Si chiama “I-3 Silver”, ilFondo a cui è affidata l’area di Sant’Elena, che insieme ad altre funzioni, ospiterebbe appunto una porzione del progetto “Silver House”, legato appunto alle residenze per anziani..
Invimit Sgr spa ha presentato una proposta progettuale preliminare - predisposta dallo Studio Mar – di riqualificazione della zona, per la sua riconversione ad usi residenziale, eliminando però la destinazione a residenza pubblica, rendendola privata.
In particolare nell’ex Piazza D'Armi” è prevista la parziale o totale demolizione degli edifici esistenti e la costruzione di nuovi edifici, per una superficie lorda massima ad uso residenziale e per funzioni complementari (commerciale, pubblici esercizi, artigianato) di 45.500 metri quadri, e la realizzazione di spazi pubblici, verdi o pavimentati e percorsi pedonali, da cedere al Comune o asservire all’uso pubblico, per una superficie di almeno 15 mila metri.
Si farà un concorso di idee, secondo un emendamento della Giunta, per le nuove fasi progettuali e il riconoscimento del beneficio pubblico.
Previsti anche impianti sportivi. Per la darsena - interamente di proprietà demaniale - verranno realizzati servizi a terra e attrezzature pubbliche, sulla base di un progetto di riqualificazione e valorizzazione concordato fra Demanio e Comune, da approvare con le ordinarie procedure che disciplinano gli accordi fra soggetti pubblici. Previsti anche una palestra e campi sportivi, mentre la falegnameria ancora attiva a Sant’Elena verrà spostata in un’altra parte dell’area. Ci sarebbero due società, una tedesca e l’altra italiana già interessate a investire nell’area.

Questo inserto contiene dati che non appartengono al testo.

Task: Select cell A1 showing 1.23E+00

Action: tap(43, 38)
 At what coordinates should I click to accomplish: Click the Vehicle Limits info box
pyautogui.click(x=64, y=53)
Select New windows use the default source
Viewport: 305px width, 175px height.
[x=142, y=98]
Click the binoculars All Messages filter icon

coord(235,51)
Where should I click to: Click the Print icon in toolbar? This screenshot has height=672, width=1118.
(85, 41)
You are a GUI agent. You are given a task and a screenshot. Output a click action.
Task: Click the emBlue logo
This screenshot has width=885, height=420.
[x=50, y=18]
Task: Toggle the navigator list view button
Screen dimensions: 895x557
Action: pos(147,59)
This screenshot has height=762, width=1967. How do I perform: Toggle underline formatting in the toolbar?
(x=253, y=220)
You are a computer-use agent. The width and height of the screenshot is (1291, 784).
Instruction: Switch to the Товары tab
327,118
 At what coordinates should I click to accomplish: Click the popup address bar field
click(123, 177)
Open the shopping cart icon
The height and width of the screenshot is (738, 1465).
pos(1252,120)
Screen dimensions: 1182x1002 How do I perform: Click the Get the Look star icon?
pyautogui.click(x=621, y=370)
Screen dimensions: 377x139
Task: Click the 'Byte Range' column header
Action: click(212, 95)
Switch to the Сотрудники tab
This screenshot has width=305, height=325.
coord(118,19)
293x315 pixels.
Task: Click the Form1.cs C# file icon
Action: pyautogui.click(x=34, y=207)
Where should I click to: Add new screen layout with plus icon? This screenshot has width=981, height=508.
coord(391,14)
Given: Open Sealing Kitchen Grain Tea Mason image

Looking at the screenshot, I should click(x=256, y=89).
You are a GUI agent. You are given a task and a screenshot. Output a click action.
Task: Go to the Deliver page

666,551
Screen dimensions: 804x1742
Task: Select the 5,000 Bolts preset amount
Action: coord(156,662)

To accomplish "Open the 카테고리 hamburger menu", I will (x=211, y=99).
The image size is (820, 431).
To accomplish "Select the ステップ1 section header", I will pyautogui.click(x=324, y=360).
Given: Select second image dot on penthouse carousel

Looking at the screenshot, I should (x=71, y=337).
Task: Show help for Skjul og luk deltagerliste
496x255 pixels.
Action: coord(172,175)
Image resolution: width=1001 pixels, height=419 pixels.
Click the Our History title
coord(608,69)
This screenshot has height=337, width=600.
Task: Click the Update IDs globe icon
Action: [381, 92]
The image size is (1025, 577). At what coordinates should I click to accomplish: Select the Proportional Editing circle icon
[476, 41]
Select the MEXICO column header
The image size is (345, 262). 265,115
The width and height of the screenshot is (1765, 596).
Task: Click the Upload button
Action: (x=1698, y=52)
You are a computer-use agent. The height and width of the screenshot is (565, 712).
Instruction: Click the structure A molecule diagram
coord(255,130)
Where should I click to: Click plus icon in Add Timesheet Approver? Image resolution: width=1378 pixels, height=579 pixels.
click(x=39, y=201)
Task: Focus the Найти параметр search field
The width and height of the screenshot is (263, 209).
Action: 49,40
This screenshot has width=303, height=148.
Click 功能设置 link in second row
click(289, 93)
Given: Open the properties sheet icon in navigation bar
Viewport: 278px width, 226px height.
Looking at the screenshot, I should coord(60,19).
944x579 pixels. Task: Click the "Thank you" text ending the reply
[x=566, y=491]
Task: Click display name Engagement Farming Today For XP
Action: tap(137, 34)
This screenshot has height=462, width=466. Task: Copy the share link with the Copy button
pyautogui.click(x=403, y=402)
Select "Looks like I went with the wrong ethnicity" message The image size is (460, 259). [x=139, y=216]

Ma ci sono ancora da chiarire i costi della bonifica dei terreni prima occupati da Actv. In questo ultimo anno - segnato anche dal Covid, Invimit ha lavorato in particolare sulla stima del beneficio pubblico per la Variante concessa sull’area, ma anche sul suo valore di mercato. Si è inoltre proceduto all’indagine ambientale sul sottosuolo, con il prelievo di campioni di terreno, proprio per quantificare i costi della bonifica, in vista del piano di fattibilità dell’intervento.
Nei 45 mila metri quadrati di superficie lorda edificabile ci saranno edifici destinati alla «residenza stabile», riservati appunto ai numerosi alloggi per anziani benestanti che decidano di trasferirsi o almeno di passare un certo periodo di tempo in laguna . Il 10 per cento saranno destinati a locali per il commercio, i pubblici esercizi e le botteghe artigiane. Si attende ora di passare appunto al liano di fattibilità vero e proprio.